Multi-block approach to parallel reduction in CUDA poses an additional challenge, compared to single-block approach, because blocks are limited in communication. The idea is to let each block compute a part of the input array, and then have one final block to merge all the partial results. To do that one can launch two kernels, implicitly creating a grid-wide synchronization point.
static const int wholeArraySize = 100000000;
static const int blockSize = 1024;
static const int gridSize = 24; //this number is hardware-dependent; usually #SM*2 is a good number.

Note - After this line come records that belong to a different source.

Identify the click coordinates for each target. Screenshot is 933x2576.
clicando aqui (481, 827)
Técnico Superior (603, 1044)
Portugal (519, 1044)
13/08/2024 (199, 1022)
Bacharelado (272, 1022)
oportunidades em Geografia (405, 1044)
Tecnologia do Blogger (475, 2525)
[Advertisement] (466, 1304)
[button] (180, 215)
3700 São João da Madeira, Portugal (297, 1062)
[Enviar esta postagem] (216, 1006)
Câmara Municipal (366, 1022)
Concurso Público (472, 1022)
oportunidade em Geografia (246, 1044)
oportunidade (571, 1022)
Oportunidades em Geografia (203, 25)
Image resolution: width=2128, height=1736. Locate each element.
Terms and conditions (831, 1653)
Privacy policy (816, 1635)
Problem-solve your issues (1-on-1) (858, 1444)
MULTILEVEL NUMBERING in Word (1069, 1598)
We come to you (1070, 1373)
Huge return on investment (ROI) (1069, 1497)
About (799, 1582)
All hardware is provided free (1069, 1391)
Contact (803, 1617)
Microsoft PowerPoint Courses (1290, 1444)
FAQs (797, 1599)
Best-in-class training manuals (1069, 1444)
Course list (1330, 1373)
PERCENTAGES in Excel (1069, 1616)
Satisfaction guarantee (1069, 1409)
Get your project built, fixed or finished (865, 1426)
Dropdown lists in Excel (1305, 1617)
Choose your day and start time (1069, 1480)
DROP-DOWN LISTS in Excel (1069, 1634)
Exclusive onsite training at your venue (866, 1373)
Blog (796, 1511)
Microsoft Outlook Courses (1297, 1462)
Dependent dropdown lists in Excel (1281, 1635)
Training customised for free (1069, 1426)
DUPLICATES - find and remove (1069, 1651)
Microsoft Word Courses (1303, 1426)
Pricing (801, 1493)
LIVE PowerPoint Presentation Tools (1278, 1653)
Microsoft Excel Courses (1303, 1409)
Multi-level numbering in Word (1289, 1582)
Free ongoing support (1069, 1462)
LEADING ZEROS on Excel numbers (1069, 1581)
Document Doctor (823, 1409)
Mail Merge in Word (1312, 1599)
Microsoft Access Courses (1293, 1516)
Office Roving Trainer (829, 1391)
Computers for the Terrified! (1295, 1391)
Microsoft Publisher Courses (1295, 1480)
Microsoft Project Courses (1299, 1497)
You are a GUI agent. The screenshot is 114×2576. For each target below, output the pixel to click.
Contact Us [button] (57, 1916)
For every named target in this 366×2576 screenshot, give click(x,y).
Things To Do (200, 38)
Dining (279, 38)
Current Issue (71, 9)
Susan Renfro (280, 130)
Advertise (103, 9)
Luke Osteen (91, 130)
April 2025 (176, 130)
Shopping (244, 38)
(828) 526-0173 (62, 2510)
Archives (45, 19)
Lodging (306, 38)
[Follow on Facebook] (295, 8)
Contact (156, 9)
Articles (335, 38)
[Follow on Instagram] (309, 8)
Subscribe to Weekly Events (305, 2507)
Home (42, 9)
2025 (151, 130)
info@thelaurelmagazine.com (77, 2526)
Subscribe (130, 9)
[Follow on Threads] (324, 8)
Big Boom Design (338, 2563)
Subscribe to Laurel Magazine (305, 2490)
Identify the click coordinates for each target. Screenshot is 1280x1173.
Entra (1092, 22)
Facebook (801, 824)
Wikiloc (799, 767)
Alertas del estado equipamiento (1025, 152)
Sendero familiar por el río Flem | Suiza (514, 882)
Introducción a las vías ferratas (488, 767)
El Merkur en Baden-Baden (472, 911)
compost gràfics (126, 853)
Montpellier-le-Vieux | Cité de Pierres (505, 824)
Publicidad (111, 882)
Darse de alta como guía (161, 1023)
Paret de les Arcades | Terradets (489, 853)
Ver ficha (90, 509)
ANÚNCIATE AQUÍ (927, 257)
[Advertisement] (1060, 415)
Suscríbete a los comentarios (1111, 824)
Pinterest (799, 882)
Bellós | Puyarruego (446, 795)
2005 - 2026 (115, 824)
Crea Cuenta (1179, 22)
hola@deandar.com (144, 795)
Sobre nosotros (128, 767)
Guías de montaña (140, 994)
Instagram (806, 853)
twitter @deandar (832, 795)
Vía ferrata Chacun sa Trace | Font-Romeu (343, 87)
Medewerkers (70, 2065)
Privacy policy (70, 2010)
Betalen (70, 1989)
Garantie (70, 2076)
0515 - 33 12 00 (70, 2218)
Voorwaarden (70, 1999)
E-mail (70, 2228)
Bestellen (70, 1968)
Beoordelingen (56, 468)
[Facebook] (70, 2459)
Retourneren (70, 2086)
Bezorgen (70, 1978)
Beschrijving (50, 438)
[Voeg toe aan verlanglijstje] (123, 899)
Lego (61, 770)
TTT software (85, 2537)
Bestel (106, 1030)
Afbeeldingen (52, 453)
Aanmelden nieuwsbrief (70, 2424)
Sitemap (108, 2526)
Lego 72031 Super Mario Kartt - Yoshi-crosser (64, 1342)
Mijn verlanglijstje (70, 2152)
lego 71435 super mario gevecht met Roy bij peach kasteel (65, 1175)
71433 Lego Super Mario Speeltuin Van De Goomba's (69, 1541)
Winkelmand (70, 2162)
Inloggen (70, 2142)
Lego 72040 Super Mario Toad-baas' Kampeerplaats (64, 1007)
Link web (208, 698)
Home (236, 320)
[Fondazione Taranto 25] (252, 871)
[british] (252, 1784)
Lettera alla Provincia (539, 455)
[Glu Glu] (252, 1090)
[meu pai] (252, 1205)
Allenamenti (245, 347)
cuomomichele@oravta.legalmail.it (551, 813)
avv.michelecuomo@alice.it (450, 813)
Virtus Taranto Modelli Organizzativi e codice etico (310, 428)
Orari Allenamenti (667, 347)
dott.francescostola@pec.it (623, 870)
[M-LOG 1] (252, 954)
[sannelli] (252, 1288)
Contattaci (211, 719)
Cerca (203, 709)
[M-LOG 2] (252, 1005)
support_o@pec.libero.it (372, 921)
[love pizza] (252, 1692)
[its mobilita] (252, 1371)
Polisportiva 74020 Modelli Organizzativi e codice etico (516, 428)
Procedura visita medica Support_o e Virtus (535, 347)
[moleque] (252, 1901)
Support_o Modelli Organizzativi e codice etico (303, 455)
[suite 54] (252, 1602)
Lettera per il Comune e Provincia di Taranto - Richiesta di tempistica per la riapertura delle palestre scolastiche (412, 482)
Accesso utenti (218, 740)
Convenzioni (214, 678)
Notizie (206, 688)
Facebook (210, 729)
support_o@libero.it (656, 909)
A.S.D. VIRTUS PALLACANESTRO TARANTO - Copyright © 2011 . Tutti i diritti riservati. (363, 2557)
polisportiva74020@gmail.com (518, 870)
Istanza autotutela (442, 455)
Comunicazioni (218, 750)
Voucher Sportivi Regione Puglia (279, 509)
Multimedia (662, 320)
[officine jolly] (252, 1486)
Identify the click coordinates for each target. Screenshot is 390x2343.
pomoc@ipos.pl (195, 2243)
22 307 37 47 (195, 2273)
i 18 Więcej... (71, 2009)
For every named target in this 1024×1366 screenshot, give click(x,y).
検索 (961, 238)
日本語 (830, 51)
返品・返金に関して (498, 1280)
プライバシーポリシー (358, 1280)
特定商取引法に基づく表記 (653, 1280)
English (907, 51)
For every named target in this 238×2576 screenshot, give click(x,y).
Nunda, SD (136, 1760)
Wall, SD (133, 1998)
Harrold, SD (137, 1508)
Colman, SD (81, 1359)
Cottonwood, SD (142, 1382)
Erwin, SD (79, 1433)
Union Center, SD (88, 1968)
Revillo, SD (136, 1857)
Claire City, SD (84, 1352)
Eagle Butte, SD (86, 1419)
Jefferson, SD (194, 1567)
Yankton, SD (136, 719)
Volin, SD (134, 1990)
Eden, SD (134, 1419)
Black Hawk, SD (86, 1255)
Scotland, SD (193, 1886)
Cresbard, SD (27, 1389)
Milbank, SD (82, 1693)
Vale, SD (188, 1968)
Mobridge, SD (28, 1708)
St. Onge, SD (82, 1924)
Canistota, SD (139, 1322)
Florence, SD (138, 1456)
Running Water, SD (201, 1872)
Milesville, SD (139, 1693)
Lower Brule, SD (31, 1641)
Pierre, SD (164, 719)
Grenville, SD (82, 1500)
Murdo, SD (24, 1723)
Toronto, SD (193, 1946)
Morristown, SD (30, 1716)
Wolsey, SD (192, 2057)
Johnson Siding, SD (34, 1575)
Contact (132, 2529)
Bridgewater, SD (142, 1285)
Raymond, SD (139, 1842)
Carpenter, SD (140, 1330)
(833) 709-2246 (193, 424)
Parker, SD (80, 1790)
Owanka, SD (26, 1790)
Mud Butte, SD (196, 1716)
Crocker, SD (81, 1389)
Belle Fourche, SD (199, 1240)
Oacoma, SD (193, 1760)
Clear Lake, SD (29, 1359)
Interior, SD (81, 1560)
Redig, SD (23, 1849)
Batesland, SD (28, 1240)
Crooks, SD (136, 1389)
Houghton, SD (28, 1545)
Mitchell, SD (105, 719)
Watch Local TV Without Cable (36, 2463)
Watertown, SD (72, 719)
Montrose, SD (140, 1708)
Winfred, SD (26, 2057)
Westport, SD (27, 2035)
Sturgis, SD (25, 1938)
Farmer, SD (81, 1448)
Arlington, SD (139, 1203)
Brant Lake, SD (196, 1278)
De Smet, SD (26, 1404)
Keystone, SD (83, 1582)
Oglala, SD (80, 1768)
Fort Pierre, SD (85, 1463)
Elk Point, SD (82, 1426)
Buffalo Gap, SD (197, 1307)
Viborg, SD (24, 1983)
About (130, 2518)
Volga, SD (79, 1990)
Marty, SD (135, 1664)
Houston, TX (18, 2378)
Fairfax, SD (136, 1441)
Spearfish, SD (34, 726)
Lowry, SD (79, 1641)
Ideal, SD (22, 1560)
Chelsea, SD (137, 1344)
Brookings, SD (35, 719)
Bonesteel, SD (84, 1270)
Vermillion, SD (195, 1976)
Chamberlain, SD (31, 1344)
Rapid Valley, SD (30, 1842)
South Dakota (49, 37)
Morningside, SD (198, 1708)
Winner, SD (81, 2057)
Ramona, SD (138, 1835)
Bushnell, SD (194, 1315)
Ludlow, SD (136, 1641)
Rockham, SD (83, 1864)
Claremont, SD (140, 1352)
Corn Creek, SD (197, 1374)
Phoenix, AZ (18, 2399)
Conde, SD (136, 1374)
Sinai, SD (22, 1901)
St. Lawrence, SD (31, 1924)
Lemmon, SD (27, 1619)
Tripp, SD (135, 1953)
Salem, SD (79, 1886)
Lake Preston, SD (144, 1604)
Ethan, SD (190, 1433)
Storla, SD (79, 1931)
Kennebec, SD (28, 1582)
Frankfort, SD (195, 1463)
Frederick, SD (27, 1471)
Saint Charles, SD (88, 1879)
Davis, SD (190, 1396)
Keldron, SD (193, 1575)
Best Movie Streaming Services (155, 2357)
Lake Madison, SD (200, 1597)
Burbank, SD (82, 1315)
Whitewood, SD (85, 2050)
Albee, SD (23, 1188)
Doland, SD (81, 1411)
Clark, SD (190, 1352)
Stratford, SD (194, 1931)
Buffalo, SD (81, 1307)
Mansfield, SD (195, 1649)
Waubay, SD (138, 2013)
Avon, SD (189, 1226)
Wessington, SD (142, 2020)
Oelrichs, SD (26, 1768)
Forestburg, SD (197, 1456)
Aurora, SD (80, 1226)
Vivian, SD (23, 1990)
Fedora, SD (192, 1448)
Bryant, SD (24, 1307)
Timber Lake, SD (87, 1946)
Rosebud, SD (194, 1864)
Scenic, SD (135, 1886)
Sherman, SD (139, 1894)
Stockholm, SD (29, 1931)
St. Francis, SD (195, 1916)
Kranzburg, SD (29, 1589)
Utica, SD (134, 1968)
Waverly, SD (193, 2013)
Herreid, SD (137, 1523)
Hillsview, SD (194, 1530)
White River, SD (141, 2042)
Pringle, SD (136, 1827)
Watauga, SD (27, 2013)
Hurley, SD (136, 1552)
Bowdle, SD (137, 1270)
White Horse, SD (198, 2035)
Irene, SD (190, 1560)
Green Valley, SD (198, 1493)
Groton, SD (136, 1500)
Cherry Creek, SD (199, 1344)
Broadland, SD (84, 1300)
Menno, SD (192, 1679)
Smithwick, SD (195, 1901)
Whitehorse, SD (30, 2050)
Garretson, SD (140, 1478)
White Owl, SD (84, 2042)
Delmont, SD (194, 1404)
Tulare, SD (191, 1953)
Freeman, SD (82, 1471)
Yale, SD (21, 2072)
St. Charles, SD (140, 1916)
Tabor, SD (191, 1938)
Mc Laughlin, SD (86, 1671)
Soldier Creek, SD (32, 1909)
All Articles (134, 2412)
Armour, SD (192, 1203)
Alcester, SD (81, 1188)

__global__ void sumCommMultiBlock(const int *gArr, int arraySize, int *gOut) {
int thIdx = threadIdx.x;
int gthIdx = thIdx + blockIdx.x*blockSize;
const int gridSize = blockSize*gridDim.x;
int sum = 0;
for (int i = gthIdx; i < arraySize; i += gridSize)
sum += gArr[i];
__shared__ int shArr[blockSize];
shArr[thIdx] = sum;
__syncthreads();
for (int size = blockSize/2; size>0; size/=2) { //uniform
if (thIdx<size)
shArr[thIdx] += shArr[thIdx+size];
__syncthreads();
}
if (thIdx == 0)
gOut[blockIdx.x] = shArr[0];
}
__host__ int sumArray(int* arr) {
int* dev_arr;
cudaMalloc((void**)&dev_arr, wholeArraySize * sizeof(int));
cudaMemcpy(dev_arr, arr, wholeArraySize * sizeof(int), cudaMemcpyHostToDevice);
int out;
int* dev_out;
cudaMalloc((void**)&dev_out, sizeof(int)*gridSize);
sumCommMultiBlock<<<gridSize, blockSize>>>(dev_arr, wholeArraySize, dev_out);
//dev_out now holds the partial result
sumCommMultiBlock<<<1, blockSize>>>(dev_out, gridSize, dev_out);
//dev_out[0] now holds the final result
cudaDeviceSynchronize();
cudaMemcpy(&out, dev_out, sizeof(int), cudaMemcpyDeviceToHost);
cudaFree(dev_arr);
cudaFree(dev_out);
return out;
}
One ideally wants to launch enough blocks to saturate all multiprocessors on the GPU at full occupancy. Exceeding this number - in particular, launching as many threads as there are elements in the array - is counter-productive. Doing so it does not increase the raw compute power anymore, but prevents using the very efficient first loop.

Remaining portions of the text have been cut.